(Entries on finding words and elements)
--- Begin ---
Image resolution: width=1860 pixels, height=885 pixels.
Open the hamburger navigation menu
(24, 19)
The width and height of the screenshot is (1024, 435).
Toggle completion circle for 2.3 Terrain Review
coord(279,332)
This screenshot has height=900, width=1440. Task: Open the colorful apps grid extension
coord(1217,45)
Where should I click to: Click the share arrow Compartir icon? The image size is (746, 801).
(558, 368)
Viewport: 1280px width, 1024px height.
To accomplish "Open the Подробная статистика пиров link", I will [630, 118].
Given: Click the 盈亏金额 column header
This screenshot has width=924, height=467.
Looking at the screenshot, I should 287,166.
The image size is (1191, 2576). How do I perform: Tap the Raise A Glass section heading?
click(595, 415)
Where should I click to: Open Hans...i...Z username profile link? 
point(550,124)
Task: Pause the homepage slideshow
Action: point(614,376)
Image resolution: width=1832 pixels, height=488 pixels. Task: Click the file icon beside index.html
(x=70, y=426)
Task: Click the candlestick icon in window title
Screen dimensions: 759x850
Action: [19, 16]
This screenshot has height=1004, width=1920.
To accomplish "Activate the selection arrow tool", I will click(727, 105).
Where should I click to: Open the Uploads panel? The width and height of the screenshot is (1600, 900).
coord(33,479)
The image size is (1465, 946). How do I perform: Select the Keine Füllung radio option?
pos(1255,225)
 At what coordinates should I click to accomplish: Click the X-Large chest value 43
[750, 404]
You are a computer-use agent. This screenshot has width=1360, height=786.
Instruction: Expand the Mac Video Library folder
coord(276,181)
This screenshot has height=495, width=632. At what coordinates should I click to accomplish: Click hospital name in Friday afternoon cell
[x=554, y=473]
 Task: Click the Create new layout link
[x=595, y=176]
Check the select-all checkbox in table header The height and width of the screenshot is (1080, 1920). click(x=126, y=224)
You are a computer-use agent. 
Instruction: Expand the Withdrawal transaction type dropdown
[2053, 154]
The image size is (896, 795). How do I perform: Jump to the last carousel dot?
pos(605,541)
--- End ---
**Instructions to follow:** Reproduce without any change the lines of the listing above, from the line containing "Where should I click to: Click" through the line containing "(x=70, y=426)", with both of those lines included.

**Full output:**
Where should I click to: Click the share arrow Compartir icon? The image size is (746, 801).
(558, 368)
Viewport: 1280px width, 1024px height.
To accomplish "Open the Подробная статистика пиров link", I will [630, 118].
Given: Click the 盈亏金额 column header
This screenshot has width=924, height=467.
Looking at the screenshot, I should 287,166.
The image size is (1191, 2576). How do I perform: Tap the Raise A Glass section heading?
click(595, 415)
Where should I click to: Open Hans...i...Z username profile link? 
point(550,124)
Task: Pause the homepage slideshow
Action: point(614,376)
Image resolution: width=1832 pixels, height=488 pixels. Task: Click the file icon beside index.html
(x=70, y=426)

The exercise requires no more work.